Nesse mundo frio e calculista, sobram críticas afiadas à facilidade com que é possível adquirir armas nos Estados Unidos e à latente violência policial, muitas vezes travestida de repressão a negros e que é traduzida com perfeição numa sequência envolvendo um jovem afroamericano que descobre uma arma no porta-luvas do carro de seu pai. Nesse amálgama de denúncias, sobra espaço ainda para um comentário sobre o pensamento ultrapassado da velha política conservadora, onde o ódio enraizado na estupidez é materializado em falas como “lutamos contra quem entra ilegal no nosso amado país” ou ainda “somos contra aqueles que não param de ter filhos”, ditas com asco por um inspirado Robert Duvall.

Entretanto, o tema mais discutido em As Viúvas é mesmo o feminismo, que toma um espaço precioso da narrativa escancarando situações que infelizmente são corriqueiras. Mesmo que insistindo em mantras óbvios (“eu vou aonde quero”, “eu posso ganhar meu próprio dinheiro” e afins), o roteiro é especialmente eficaz ao ilustrar o universo de cada personagem do grupo, destacando-se o arco dramático de Alice (Elizabeth Debicki, de O Agente da U.N.C.L.E.) que inicia a projeção como dona de um rosto marcado pelos golpes de seu marido abusivo e gradativamente toma as rédeas de sua vida até finalmente dar a volta por cima, como na cena em que, ao levar um tapa no rosto, decide revidar.

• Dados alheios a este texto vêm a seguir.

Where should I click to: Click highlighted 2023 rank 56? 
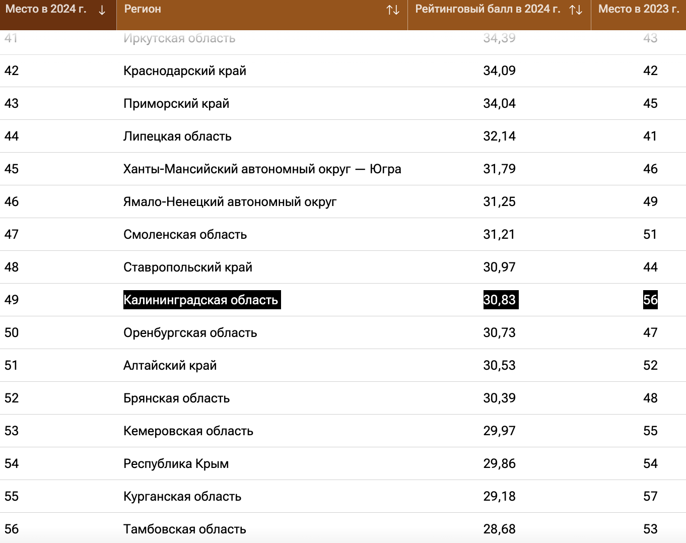650,300
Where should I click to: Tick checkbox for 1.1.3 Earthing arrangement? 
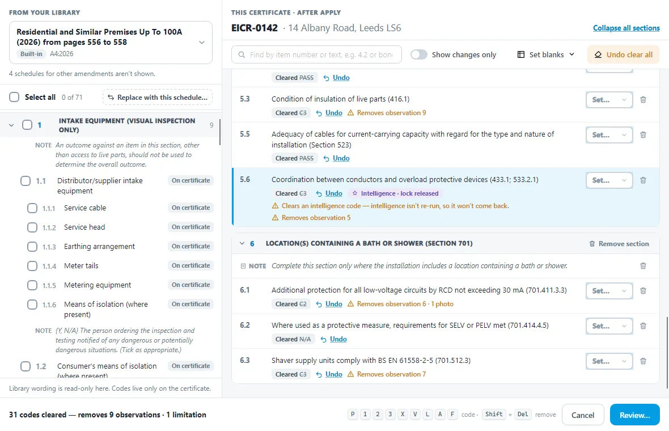click(x=32, y=246)
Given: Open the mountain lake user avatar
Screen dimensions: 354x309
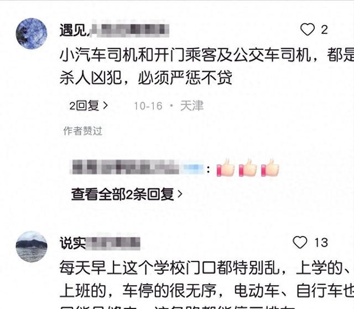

Debicki, por sinal, é a única com um arco bem delineado, pois mesmo que Viola Davis seja sempre uma intérprete interessante, sua Veronica Rawlings converte-se abruptamente numa figura de liderança, uma mudança repentina de tom que só não a ofusca graças ao talento ímpar de Davis, uma atriz substancialmente superior à Debicki. Já Michelle Rodriguez (Velozes e Furiosos) acaba subaproveitada, enquanto a novata Cynthia Erivo rouba a cena como uma cabeleireira/babá que não se intimida diante do gangue recém-formada.

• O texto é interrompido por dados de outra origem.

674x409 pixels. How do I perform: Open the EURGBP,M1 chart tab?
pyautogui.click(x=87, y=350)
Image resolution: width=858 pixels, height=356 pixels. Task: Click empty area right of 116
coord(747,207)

Tecnicamente competente, o filme também se beneficia do bom olhar estético de Steve McQueen, que capta a ação sempre de muito perto, colocando o espetador praticamente ao lado dos personagens, como na ótima sequência de perseguição durante o prólogo, onde ao invés de acompanharmos tudo à distância, com ampla cobertura externa, somos convidados ao interior de uma van, experimentando toda a tensão daqueles personagens enquanto são alvejados. Isso claro, é potencializado pela ótima montagem de Joe Walker (A Chegada) que jamais perde o controle do ritmo da narrativa, mesmo com uma duração de 129 minutos.

E já que mencionei o ritmo, vale ressaltar a importância da trilha sonora do grande Hans Zimmer (Dunkirk), responsável por uma atmosfera de tensão palpável graças a uma composição que opta por tons eletrônicos intermitentes. Contribuindo para essa densidade, a direção de Steve McQueen revela-se crua e soturna, com planos sempre em movimento, mas sem arroubos estilísticos, corroborando os tons escuros da fotografia de Sean Bobbitt, que aproveita bem as locações noturnas para fazer o contraste com a iluminação ocasional proveniente dos tiros disparados.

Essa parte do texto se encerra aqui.